H.A.W. Hazewinkel, DVM, PhD, DECVS, DECVCN
Dept. Clinical Sciences Companion Animals, Utrecht University
Utrecht, The Netherlands
Elbow dysplasias (ED) are recognized by veterinarians and breeders as a serious problem for certain populations. ED can be separated into different disease entities including ununited anconeal process (UAP), fragmented coronoid process (FCP), osteochondritis dissecans (OCD) of the medial humeral condyle and incongruities of the elbow joint (INC). Depending on the specific sub-population and the method of investigation, elbow dysplasia is seen in 46-50% of the Rottweilers, 36-70% of the Bernese Mountain Dogs, 12-14% of the Labradors, 20% of the Golden Retrievers, 30% of the Newfoundlanders, and 18-21% of the German Shepherds (1) but also in Great Danes, St Bernards, Irish Wolfhounds, Great Pyrenees, Bloodhounds, Bouviers, Chow chows and chondrodystrophic breeds (2,3). ED should be considered as different diseases, which may cause lameness and which may cause osteoarthrosis (OA). The clinical and radiological protocols for diagnosis of UAP, FCP and OCD will be discussed as well as surgical treatments. In addition, information on hereditary aspects and the work of the International Elbow Working Group will be given.

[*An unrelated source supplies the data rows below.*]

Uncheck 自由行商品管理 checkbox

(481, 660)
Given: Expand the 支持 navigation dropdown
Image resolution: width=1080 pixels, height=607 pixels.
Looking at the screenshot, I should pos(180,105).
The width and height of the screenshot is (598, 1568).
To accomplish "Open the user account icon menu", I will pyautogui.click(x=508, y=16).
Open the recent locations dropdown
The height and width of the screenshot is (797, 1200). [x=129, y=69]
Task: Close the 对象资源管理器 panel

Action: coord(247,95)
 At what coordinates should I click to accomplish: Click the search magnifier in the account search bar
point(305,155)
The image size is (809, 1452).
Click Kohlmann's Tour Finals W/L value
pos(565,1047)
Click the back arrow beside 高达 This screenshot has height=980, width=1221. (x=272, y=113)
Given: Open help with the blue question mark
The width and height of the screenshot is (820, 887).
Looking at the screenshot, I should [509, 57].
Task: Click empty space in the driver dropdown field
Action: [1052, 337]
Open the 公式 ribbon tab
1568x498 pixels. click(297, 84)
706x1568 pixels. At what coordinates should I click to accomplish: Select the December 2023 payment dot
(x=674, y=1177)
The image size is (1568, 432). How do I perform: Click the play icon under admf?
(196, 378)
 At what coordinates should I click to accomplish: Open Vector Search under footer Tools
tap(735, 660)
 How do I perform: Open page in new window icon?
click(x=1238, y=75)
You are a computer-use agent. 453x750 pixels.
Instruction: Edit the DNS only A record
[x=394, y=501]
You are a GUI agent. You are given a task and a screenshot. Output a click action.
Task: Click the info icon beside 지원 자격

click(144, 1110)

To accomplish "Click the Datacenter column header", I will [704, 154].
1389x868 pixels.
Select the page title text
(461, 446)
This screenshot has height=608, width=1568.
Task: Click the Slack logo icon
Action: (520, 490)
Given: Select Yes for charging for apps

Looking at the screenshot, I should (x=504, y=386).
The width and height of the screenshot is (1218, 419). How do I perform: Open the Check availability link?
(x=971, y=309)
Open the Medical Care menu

The clinical investigation starts with registration of the breed and age of the dog. From the above it is clear which breeds are at risk, like FCP (in Labradors, Bernese Mountain Dogs, Rottweilers, German Shepard's), OCD (in Retrievers and New Foundlanders), INC (in Bernese Mountain Dogs and chondrodystrophic breeds) and UAP (in German Shepard dogs, Bloodhounds, Bassets, St Bernards and Great Danes). The typical age of the patient suffering from ED is 4-10 months of age, although in increasing frequency dogs with elbow pain (without any signs of OA on radiographs!) are seen at >3 years of age. Inspection: almost 50% of the cases the paw of the affected leg is externally rotated and slightly abducted. Palpation: the elbow is effused. Passive movements of the elbow joint: the range of motion (ROM) of the elbow joint, crepitation, and pain is registered. In case of a UAP, there is in particular crepitation and pain sensation at a firm hyperextension of the elbow joint. In case of FCP and/or OCD, crepitation and pain reaction can be evoked at prolonged hyperextension, in particular when the radius and ulna are exorotated at the same time (i.e., supination).
Diagnosis of ED can be confirmed by radiography. Bony union between the anconeal process and the olecranon should be complete at the age of 16-20 weeks (3). When a radiolucent area is present at an older age it is suggestive of an anconeal process which is not bony united, i.e., an UAP, due to a partial or complete separation in the cartilage between anconeal process and olecranon, preferable demonstrated on a mediolateral flexed (ML flexed) view. Sclerosis at the fracture site and osteophytes at the margins of the joint can be visible at a later stage.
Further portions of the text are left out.